The East Greenwich Fire Commissioners voted 4-1 last Thursday to spend up to $2,000 to send a postcard mailer to every household in the district about why the EG Fire District should remain autonomous.
Commissioner Mark Gee – who has said he will vote yes on the ballot question, "Should the Fire District be merged with the Town of East Greenwich?" – cast the only dissenting vote.
According to Bill Daly, chairman of the Board of Fire Commissioners, the postcard mailing is informational, not political, and will cite five reasons for the Fire District to remain its own municipal entity.
Daly said the postcard will outline the Fire District's strong, open and transparent governance; a low tax rate; no debt; state-of-the-art equipment and training; and a singular focus on fire and rescue.

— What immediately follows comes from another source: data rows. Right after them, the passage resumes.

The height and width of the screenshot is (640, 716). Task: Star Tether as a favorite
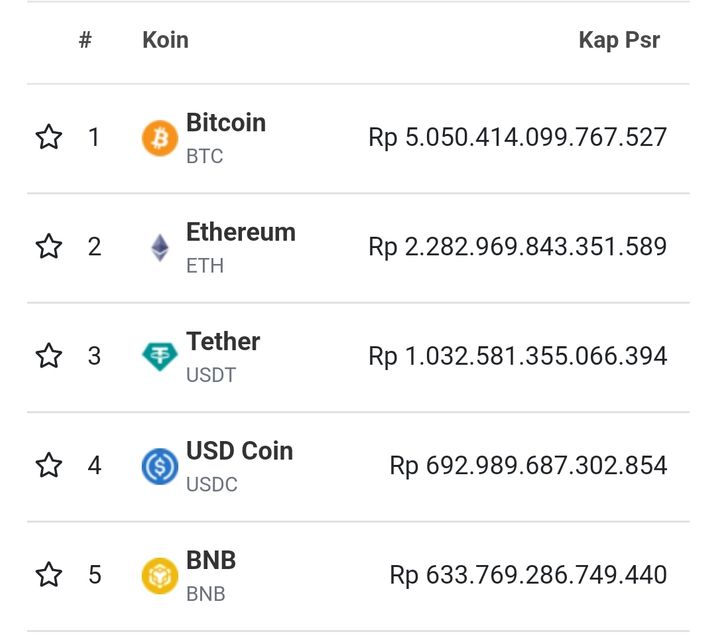(49, 356)
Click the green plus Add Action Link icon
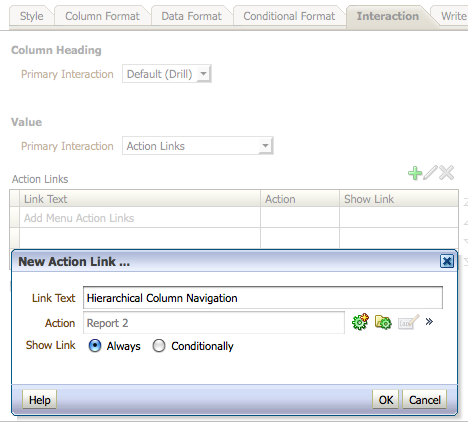Screen dimensions: 468x426 point(415,173)
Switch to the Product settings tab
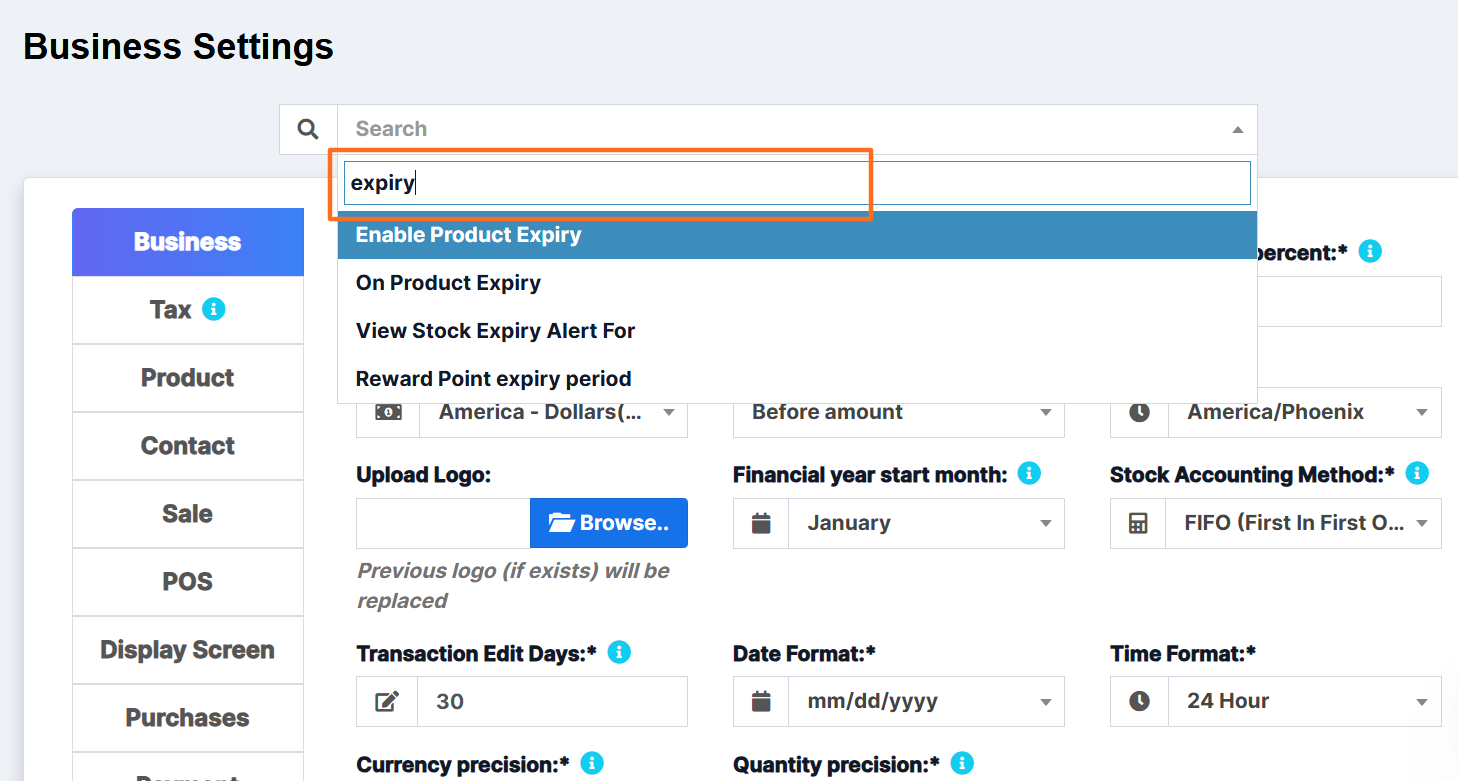Image resolution: width=1458 pixels, height=781 pixels. pyautogui.click(x=187, y=378)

Town Councilman Jeff Cianciolo was the one to recommend placing a question on the ballot asking voters whether or not the Fire District should be merged with the town. Right now, the EG Fire District exists independently of the Town of East Greenwich. It has its own taxing authority and is governed by five commissioners.
Cianciolo has argued the Fire District's governance is guarded – commissioners are voted into office at the EGFD's annual meeting in June with no more than a few dozen people present – and that it brings unnecessary additional bureaucracy.
A forum was held in October for both the Town Council and the Fire District to discuss the ballot question before voters.
"The meeting was fine but there were just 40, 50 people there," said Daly, referring to the forum. "We just want to put this out to everyone and hopefully get the message out."
Daly continued, "Everybody tells us we’re doing a great job.... the fire fighters are great but, they say, 'We want to change.' What is the point? It’s kind of frustrating to us."
The mailing will cost about $1,700 in printing and postage costs, Daly said. The vote to spend Fire District money on the mailing was made at the meeting Oct. 25. According to Daly, although Fire District lawyer Scott Spear was not present for the meeting due to illness, he had told officials a vote on the $1,700 expenditure was legal under the open meetings law because discussion of the non-binding referendum was on the agenda.